The effects of noxious stimuli and morphine on the serotonergic system in the nucleus raphe magnus were examined by in vivo voltammetry studies, using anesthetized rats. The normal electrochemical signal of 280-300 mV was essentially due to the presence of 5-hydroxyindoles in the nucleus raphe magnus. Heating or pinching produced mean decreases of 21.9 +/- 5.2% and 18.0 +/- 6.1% of control, respectively in the 5-hydroxyindole signal. Non-noxious (brushing or warm water) stimulation did not affect the 5-hydroxyindole signal. A small dose of morphine (0.5 mg/kg, i.p.) enhanced the inhibition of the signal by noxious stimuli but large doses (2.0 or 5.0 mg/kg, i.p.) resulted in lesser reductions of the signal. The value of the 5-hydroxyindole signal was unaffected by morphine alone (0.5, 2.0 and 5.0 mg/kg). Effects of both small- and large-doses of morphine were antagonized by naloxone (1 mg/kg, i.v.). Allopurinol (20 mg/kg, i.p.), a xanthine oxidase inhibitor, decreased the steady signal (40.7 +/- 16.2%).
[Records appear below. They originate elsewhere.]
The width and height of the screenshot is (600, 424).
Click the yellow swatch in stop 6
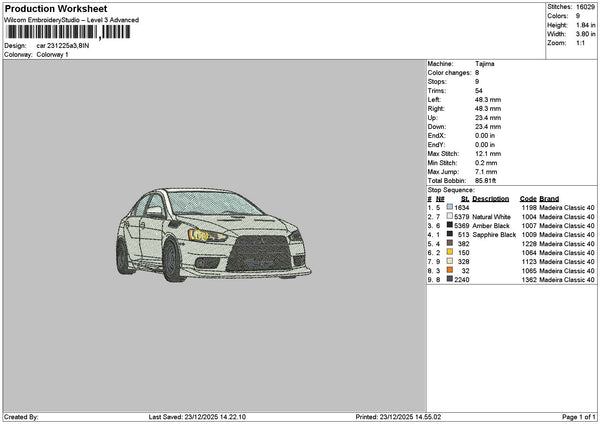[x=450, y=253]
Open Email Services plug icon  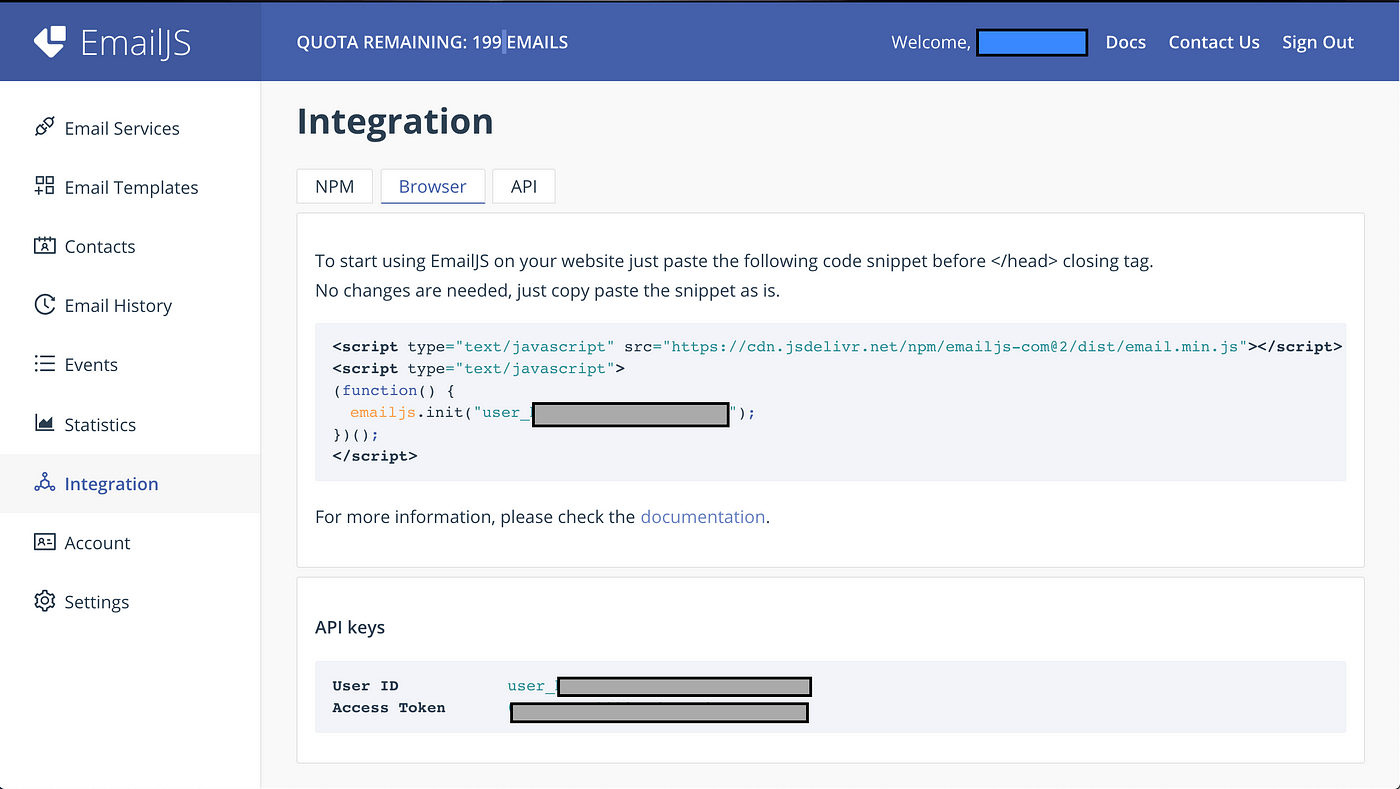tap(44, 127)
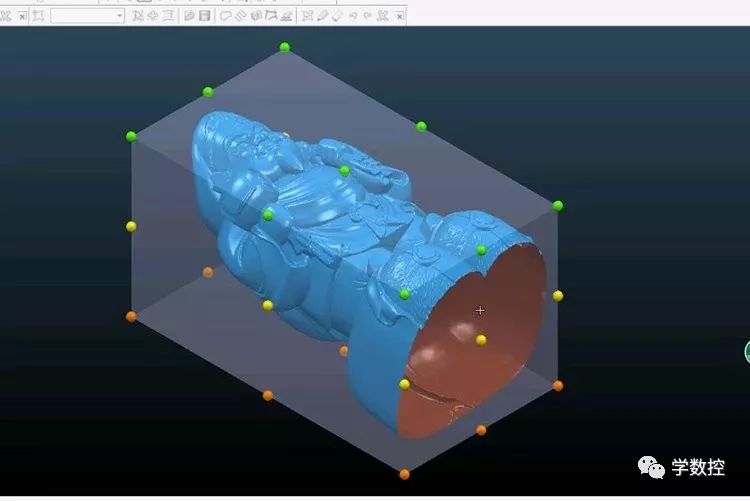Image resolution: width=750 pixels, height=501 pixels.
Task: Click the yellow handle on the box's left vertical edge
Action: [131, 226]
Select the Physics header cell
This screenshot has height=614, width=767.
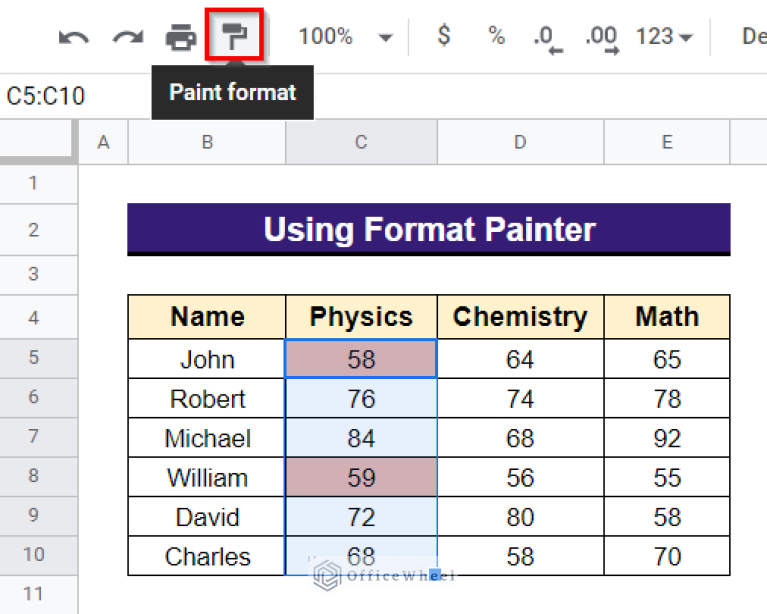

After pretreatment with allopurinol, noxious stimuli-induced decreases, both with and without administration of morphine, were similar to those in nontreated rats. In brief, noxious stimulation was found to decrease 5-hydroxyindole signal in the nucleus raphe magnus; morphine enhanced or attenuated this decrease in the anesthesized rat.